* _About this exercise_:
Look for the word "beside" in the entries below, then copy every line that has it.

(Collected data)
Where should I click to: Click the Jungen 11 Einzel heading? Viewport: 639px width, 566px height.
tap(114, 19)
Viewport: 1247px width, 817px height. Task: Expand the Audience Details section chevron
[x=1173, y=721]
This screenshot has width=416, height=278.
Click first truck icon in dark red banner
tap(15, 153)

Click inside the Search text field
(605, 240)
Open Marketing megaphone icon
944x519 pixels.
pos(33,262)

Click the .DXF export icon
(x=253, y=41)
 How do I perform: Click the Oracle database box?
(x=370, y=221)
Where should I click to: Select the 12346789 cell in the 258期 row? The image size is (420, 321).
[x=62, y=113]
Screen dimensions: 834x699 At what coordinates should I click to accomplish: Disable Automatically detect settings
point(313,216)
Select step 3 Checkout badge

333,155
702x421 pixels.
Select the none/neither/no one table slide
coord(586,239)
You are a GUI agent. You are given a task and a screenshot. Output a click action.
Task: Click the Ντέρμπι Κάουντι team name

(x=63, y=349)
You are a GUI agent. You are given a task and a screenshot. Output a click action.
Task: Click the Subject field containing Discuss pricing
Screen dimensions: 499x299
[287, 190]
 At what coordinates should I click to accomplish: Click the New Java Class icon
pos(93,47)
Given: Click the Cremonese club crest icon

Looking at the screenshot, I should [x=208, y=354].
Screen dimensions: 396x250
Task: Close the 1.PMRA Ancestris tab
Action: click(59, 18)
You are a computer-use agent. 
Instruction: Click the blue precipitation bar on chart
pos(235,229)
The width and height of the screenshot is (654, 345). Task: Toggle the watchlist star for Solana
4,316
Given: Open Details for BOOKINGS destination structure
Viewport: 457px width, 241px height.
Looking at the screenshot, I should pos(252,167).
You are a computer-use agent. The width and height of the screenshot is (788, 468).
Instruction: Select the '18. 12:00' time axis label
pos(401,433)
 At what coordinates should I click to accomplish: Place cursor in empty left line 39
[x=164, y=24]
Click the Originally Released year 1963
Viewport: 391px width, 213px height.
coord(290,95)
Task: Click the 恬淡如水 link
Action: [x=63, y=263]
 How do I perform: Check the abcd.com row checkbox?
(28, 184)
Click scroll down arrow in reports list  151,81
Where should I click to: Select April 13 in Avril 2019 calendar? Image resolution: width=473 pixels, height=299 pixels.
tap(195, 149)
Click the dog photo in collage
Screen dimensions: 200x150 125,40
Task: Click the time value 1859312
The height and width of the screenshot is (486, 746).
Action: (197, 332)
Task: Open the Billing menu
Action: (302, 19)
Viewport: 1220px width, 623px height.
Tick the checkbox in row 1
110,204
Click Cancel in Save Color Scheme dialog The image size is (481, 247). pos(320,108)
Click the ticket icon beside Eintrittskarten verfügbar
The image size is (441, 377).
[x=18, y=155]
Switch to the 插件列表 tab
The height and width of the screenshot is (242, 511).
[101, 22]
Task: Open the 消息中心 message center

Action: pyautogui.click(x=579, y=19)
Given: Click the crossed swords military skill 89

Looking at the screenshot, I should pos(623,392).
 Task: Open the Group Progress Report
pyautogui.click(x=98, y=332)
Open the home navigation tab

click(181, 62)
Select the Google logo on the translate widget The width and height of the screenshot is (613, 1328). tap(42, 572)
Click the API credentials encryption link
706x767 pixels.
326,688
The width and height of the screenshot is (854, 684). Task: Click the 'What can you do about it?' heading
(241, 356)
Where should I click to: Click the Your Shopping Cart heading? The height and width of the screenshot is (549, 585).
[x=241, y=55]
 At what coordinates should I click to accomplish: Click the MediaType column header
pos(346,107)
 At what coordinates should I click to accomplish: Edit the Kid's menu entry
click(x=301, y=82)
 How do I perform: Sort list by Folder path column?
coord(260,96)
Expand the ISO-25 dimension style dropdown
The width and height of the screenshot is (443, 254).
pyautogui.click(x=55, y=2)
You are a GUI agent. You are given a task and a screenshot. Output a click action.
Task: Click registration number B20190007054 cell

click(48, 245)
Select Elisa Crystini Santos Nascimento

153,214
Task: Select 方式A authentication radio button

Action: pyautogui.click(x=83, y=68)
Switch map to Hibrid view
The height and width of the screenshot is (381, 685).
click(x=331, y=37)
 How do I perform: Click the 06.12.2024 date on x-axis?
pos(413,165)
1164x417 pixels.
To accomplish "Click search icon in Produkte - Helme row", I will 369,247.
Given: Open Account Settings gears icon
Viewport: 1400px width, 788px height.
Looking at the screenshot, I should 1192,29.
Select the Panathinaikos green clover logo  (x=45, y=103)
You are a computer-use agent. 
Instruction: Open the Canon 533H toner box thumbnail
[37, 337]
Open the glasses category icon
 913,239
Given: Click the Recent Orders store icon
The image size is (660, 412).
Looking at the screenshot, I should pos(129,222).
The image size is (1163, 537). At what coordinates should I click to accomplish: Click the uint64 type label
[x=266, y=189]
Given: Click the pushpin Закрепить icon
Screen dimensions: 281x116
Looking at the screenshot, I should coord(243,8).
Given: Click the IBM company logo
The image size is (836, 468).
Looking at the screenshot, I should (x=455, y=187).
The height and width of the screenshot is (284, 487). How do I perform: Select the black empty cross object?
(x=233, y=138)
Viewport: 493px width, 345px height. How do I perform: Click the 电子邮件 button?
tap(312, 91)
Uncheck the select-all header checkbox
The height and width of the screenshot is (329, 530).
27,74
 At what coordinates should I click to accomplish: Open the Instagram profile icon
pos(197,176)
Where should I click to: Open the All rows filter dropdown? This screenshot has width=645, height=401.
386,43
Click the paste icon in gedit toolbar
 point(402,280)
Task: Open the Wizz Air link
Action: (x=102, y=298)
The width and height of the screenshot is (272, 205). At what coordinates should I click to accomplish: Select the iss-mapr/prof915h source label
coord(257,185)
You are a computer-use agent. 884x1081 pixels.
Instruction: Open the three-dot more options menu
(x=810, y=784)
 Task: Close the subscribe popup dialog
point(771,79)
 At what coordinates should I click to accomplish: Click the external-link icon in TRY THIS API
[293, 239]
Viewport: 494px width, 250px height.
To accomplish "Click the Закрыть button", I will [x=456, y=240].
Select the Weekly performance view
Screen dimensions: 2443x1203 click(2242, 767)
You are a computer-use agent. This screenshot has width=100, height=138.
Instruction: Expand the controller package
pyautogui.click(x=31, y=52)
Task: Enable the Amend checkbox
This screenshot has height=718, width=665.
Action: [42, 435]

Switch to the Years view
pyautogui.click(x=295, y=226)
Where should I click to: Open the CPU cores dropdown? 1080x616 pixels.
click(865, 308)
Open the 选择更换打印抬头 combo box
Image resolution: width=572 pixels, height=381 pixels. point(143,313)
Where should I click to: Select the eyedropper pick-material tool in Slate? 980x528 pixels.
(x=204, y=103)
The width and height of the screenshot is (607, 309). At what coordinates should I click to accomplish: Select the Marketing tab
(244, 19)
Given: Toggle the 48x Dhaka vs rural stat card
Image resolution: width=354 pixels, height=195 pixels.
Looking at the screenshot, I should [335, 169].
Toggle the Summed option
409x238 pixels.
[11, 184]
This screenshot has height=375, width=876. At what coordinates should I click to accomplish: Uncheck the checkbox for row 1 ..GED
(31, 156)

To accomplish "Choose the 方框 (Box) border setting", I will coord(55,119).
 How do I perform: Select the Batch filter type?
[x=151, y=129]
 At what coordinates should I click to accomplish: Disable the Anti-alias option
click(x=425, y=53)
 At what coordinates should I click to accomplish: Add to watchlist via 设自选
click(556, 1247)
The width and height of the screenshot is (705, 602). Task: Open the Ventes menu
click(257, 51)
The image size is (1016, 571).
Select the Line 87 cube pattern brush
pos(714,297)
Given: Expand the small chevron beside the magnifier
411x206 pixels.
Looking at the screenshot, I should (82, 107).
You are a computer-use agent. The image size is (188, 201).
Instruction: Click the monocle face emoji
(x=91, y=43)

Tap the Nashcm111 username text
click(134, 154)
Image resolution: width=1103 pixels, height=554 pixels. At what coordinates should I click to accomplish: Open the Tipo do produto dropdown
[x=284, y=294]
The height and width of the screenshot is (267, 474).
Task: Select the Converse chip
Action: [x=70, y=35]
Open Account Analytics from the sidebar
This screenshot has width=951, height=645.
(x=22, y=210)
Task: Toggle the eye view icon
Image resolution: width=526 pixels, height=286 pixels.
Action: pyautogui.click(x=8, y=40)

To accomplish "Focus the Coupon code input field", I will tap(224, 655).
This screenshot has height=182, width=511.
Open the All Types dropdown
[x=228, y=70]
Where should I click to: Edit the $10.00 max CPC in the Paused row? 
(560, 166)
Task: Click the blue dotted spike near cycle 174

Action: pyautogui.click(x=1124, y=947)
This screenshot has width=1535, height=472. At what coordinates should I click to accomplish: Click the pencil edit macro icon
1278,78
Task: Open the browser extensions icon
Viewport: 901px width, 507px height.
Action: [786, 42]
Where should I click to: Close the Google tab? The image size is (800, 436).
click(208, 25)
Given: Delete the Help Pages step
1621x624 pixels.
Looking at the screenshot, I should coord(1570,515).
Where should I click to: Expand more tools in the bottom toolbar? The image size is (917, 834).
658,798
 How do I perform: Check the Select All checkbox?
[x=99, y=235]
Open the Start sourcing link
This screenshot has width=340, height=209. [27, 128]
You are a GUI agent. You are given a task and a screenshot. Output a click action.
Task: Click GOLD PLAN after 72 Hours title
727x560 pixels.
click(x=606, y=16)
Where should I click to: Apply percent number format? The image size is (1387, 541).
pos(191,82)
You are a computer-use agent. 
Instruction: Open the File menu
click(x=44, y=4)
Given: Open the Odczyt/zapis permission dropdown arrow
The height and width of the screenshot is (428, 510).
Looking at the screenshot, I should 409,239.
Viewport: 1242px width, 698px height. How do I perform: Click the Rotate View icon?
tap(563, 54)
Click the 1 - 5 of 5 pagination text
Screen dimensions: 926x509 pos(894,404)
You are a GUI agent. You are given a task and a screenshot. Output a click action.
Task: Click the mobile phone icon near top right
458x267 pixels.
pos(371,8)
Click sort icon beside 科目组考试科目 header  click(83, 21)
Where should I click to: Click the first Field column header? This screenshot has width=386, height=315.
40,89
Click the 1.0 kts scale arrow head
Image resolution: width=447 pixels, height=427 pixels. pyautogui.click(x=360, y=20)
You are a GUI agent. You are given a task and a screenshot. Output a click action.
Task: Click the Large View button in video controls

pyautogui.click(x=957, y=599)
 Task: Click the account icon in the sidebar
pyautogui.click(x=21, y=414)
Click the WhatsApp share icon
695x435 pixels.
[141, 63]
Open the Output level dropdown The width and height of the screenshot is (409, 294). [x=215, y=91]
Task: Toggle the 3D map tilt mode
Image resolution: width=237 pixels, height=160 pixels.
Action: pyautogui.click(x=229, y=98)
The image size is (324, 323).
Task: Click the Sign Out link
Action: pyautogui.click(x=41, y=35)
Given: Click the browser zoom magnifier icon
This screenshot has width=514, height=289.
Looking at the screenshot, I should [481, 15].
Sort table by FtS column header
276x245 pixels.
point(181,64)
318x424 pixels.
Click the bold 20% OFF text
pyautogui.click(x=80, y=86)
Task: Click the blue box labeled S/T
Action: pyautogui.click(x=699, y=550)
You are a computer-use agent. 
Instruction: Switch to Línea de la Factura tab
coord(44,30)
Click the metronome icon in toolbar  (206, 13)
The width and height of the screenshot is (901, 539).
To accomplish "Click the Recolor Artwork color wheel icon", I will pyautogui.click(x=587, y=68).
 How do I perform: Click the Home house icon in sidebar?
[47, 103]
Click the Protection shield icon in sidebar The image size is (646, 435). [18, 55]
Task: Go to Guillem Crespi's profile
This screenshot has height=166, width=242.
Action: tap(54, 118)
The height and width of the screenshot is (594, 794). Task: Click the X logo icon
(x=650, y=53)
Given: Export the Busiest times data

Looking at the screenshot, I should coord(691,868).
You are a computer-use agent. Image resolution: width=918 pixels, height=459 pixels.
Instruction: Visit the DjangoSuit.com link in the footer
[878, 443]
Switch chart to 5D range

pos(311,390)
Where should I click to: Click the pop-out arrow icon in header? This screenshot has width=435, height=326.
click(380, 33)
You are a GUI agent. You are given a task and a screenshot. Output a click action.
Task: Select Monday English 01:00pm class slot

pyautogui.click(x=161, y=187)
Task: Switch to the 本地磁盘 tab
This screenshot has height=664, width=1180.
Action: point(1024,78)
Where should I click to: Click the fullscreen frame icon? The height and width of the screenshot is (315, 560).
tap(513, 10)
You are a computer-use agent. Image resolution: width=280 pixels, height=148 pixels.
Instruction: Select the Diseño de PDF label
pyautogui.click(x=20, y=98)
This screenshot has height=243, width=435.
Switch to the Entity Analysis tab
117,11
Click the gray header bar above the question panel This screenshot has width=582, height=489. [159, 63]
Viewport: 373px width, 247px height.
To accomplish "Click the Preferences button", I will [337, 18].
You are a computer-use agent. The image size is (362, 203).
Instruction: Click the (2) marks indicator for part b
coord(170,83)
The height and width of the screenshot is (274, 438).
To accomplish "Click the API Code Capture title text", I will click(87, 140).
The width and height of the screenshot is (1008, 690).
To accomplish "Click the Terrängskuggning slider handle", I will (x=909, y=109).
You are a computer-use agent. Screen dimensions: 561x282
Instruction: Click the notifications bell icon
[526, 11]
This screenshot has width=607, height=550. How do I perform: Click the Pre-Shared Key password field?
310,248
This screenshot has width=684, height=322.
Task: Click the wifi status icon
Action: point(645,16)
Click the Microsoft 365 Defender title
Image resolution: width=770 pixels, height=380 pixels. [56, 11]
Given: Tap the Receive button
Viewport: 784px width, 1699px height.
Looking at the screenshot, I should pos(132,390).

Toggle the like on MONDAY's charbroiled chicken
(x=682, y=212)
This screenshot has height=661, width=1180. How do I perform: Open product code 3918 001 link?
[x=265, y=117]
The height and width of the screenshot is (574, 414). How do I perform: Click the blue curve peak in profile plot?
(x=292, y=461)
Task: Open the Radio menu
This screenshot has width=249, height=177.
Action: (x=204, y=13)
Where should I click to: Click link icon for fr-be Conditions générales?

* _Exercise response_:
Click the ticket icon beside Eintrittskarten verfügbar
Given: Expand the small chevron beside the magnifier
Click sort icon beside 科目组考试科目 header  click(83, 21)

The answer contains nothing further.